What Are Temper Designations?
When specifying aluminum extrusions for any project, the alloy number alone does not tell the full story. The temper designation that follows the alloy number is equally critical, as it describes the thermal and mechanical processing the material has undergone after initial forming. This processing directly determines the strength, hardness, ductility, and overall performance characteristics of the finished extrusion.
The Aluminum Association maintains a standardized temper designation system that uses letters and numbers to communicate the condition of the material. The most common designations include F (as-fabricated), O (annealed), H (strain-hardened, used primarily for wrought non-heat-treatable alloys), and T (thermally treated). Within the T category, a numeric suffix indicates the specific sequence of thermal treatments applied. For heat-treatable extrusion alloys in the 6xxx series, the T5 and T6 tempers are by far the most frequently specified.

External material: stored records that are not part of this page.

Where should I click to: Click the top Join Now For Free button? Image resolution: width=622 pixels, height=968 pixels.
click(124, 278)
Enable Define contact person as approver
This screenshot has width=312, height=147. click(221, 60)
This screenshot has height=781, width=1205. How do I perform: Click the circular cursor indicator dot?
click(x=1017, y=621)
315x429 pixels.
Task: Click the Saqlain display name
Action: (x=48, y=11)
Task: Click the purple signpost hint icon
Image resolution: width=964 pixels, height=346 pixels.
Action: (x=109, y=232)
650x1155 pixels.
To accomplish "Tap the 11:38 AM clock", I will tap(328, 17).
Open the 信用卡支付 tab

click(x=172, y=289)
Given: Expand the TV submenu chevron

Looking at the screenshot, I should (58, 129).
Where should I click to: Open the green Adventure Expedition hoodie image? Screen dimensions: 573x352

Understanding the difference between T5 and T6 is essential for engineers, architects, and procurement professionals who need to balance mechanical performance with cost, surface quality, and manufacturability. The choice between these two tempers can affect everything from structural load capacity to anodizing response, and making the wrong selection can lead to over-engineering costs or, worse, under-performing components in the field.
In this article, we will examine both temper designations in detail, compare their properties side by side, and provide practical guidance for selecting the right temper for your aluminum extrusion project.
T5 Temper: Air-Cooled and Artificially Aged
The T5 temper designation indicates that an aluminum extrusion has been cooled from the elevated temperature of the hot working process (extrusion) and then artificially aged. In practice, this means the profile exits the extrusion press at temperatures typically between 480 and 530 degrees Celsius and is then cooled using forced air or standing fans at the run-out table. After cooling, the profiles are placed in an aging oven where they are held at a controlled temperature, usually between 170 and 200 degrees Celsius, for several hours to develop their final mechanical properties through precipitation hardening.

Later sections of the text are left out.